SELVA DE SOMBRAS E SONHOS
O condomínio é grande. Quer dizer, nem tanto. Só para mim, que sou acostumado ao mundo interiorano, de pequenas casas de taipa. Desse modo, sim, é grande. É como se fosse um bairro, com muita gente, com a diferença de que ninguém se conhece. Tantos vizinhos, mas, aparentemente, todos desconhecidos uns para/(d)os outros. Porta com porta, janela com janela, mas ninguém para olhar, conversar, trocar uma ideia, falar de futebol, de telenovela, dos noticiários. Todo mundo vivendo no seu mundo.
Passo boa parte do meu tempo – quando não estou estudando, ou lendo, ou assistindo (...) – olhando pela janela, principalmente para o estacionamento. Gosto de ver o tráfego de carros chegando e saindo, a performance dos motoristas ao estacionarem. Comparo a habilidade de uns com as de outros. Não, não julgo ninguém, sequer sei dirigir, como poderia julgar quem sabe?! Até poderia, nada me impede, mas não faço. Apenas olho, penso como faria no lugar de um e de outro. Penso nas manobras. Ganho, ou perco, tempo nessa jornada de observação. Espero que sirva para alguma coisa, mesmo que irrelevante. Afinal, o que não seria?!

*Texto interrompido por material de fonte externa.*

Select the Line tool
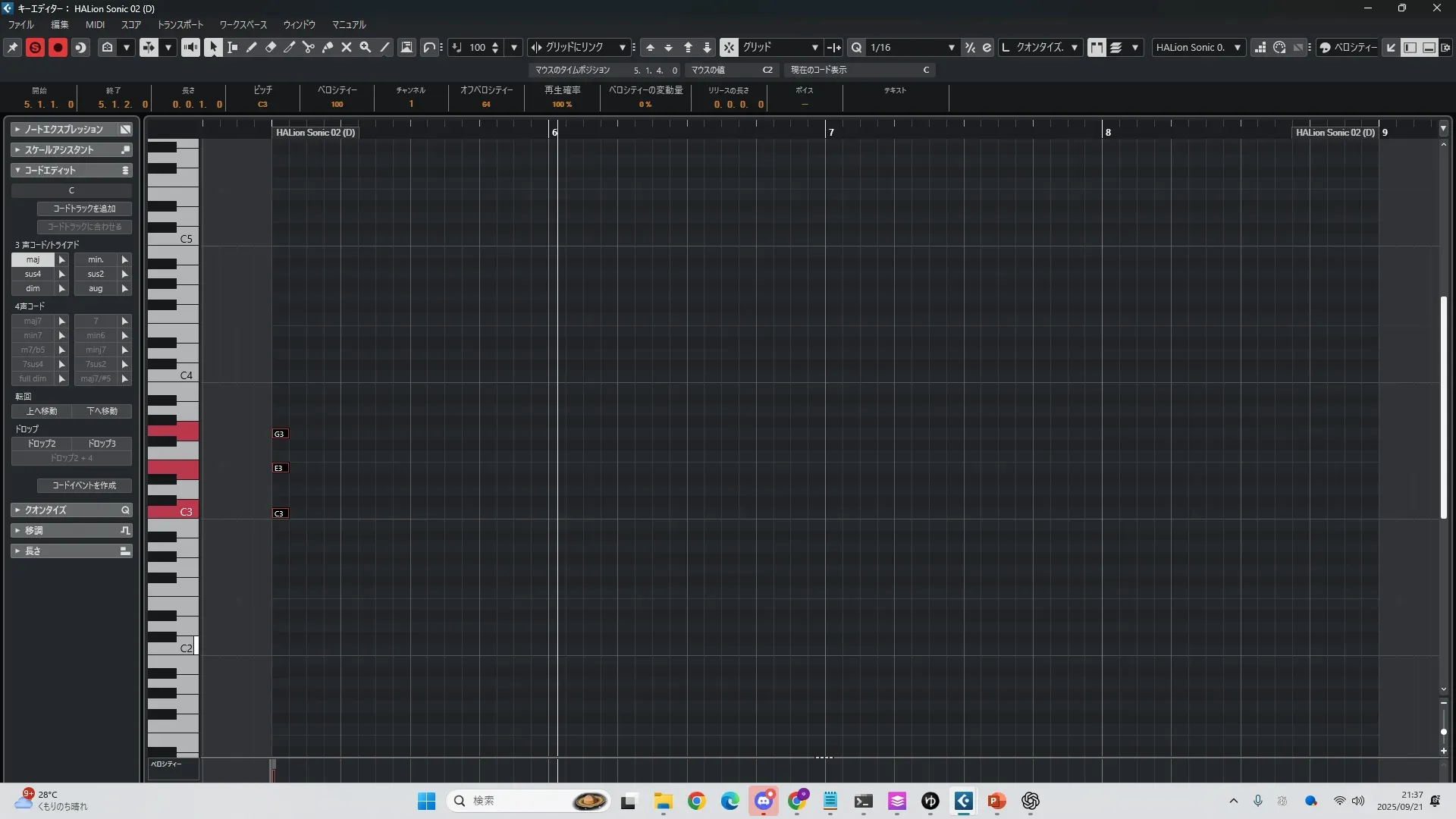The width and height of the screenshot is (1456, 819). (384, 47)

Volto para a sala, ligo o notebook, tomo um café enquanto escrevo um sem-número de coisas. Fico em dúvida, com relação a palavras e frases inteiras. Leio em voz alta, em voz baixa, em todas as vozes, tonantes e soantes, na vã tentativa de conquistar o texto, te fazê-lo meu. O barulho do ventilador, não minto, atrapalha um pouco a concentração. Mas só um pouco, todo o resto corre por conta da falta de talento. Medo que sinto, pavor de nunca conseguir concluir aquilo a que me proponho, a obra que pretendo fazer. Enfim, pequenas angústias que me chegam no meio da tarde e que só vão embora quando a noite chega e traz o sossego que a ela cabe.

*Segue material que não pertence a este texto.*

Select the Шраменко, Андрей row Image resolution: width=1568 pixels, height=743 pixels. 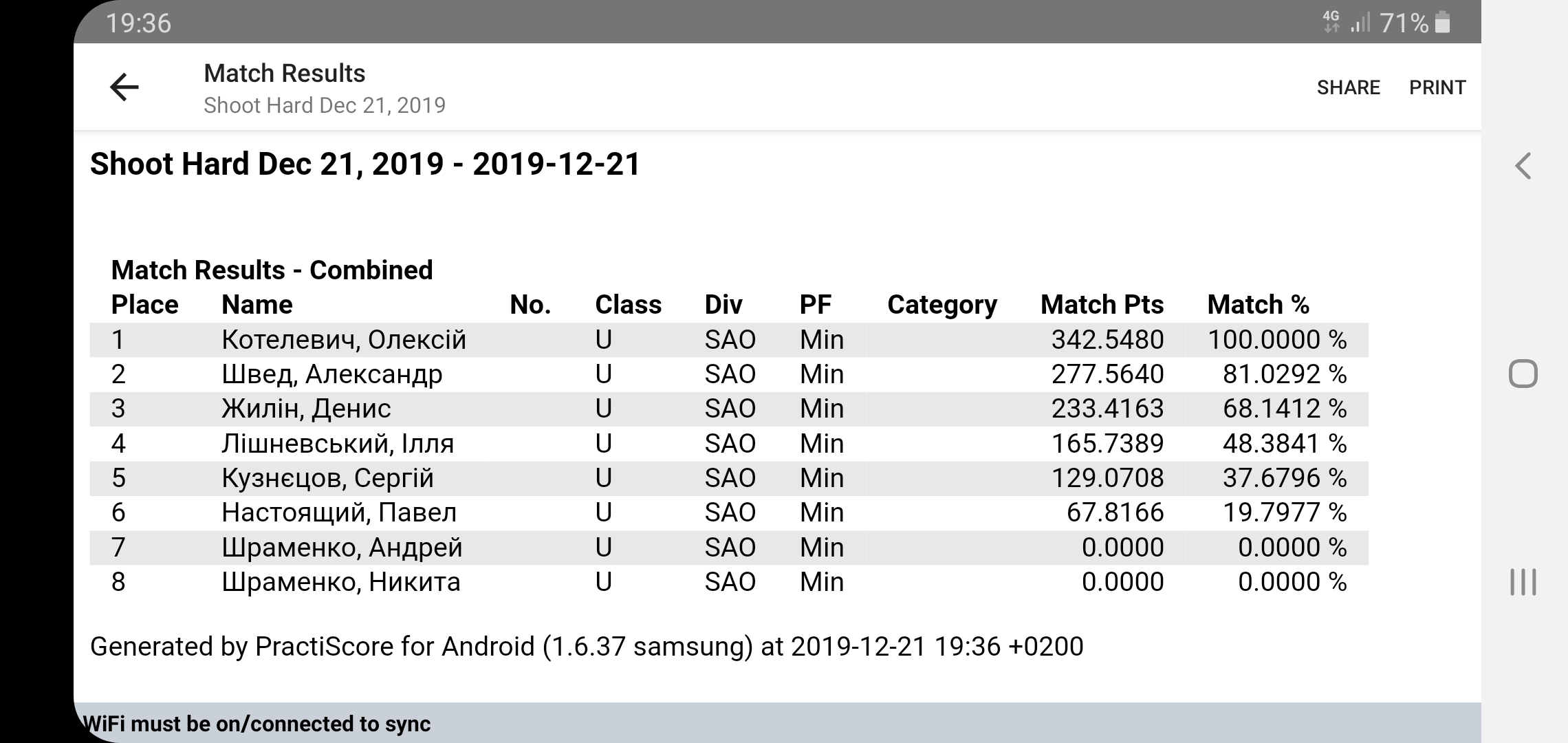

Na tevê toca uma música. Na música fala-se de coisas profundas, de rimas impressionantes, de jardins maviosos, de rosas, rosas e rosas, como se no mundo não houvesse outra flor. Tudo bem que as rosas são perfeitas e lindas e que Cecília já até cantou seus motivos, mas, e as outras flores? Algumas são até mais belas do que a rosa. Não me perguntem qual, eu absolutamente não sei. E na canção um homem toca um violão, e rima a crônica e completa uma inspiração que me faltava. Ah, uma música torna o dia mais completo, mesmo que completo de outros vazios.

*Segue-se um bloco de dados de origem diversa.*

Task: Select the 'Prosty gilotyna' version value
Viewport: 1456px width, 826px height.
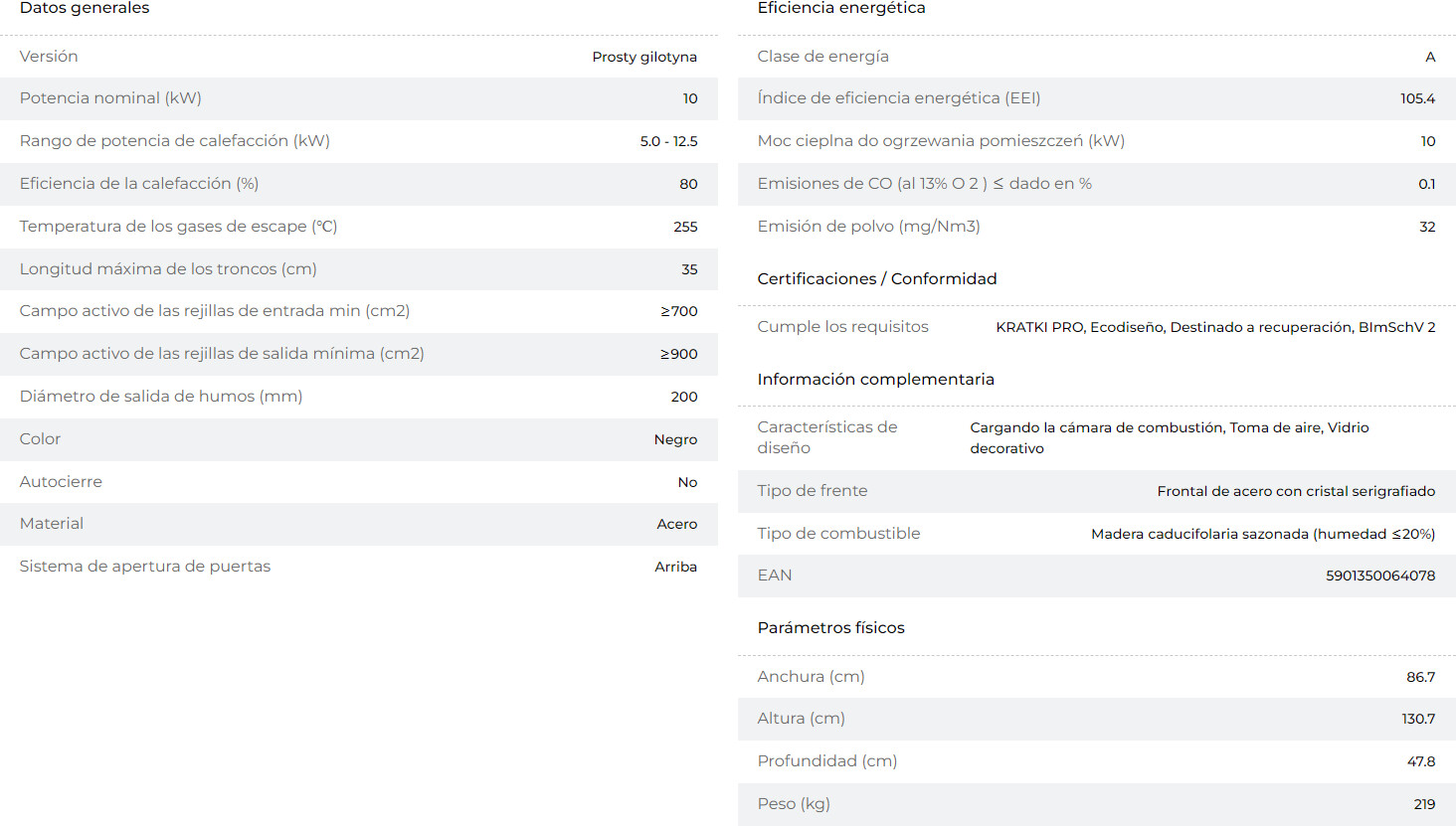Action: coord(644,57)
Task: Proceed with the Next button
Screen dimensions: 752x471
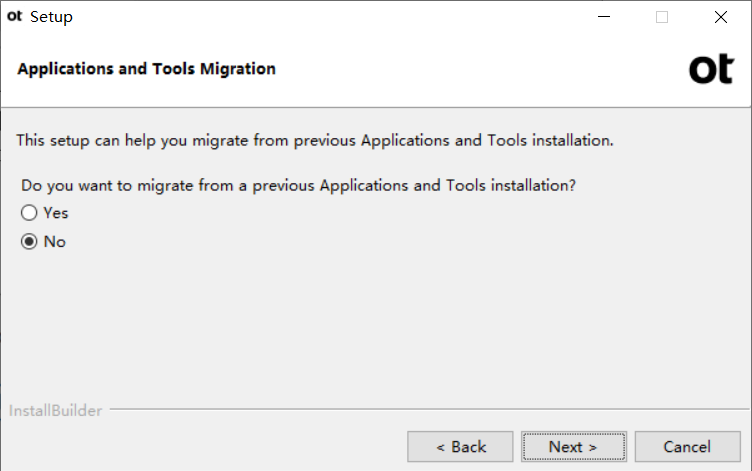Action: pyautogui.click(x=574, y=447)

E lá se vai mais um dia... um verso que me vem, tão belo, tão simples, tão real... tão cheio de tão... que não se encaixa em lugar nenhum, além de aqui, dentro de mim... outro que me vem, quando eu não mais esperava. Tudo isso porque, no meio da cidade, um homem sozinho, que sempre assim o fora, hoje está mais sozinho. Olhando do alto de um prédio nem tão alto, as coisas lá embaixo, o asfalto no estacionamento e as pessoas que chegam e que saem para suas vidas, suas rotinas de chumbo e breu. No calor da cidade grande, longe de tudo e de todos, mesmo que perto, também, de tudo e de todos. A cidade é uma selva de pedra, mas essa imagem não me serve completamente, de tão usada e abusada. A cidade é, na verdade, uma selva de sombras e sonhos.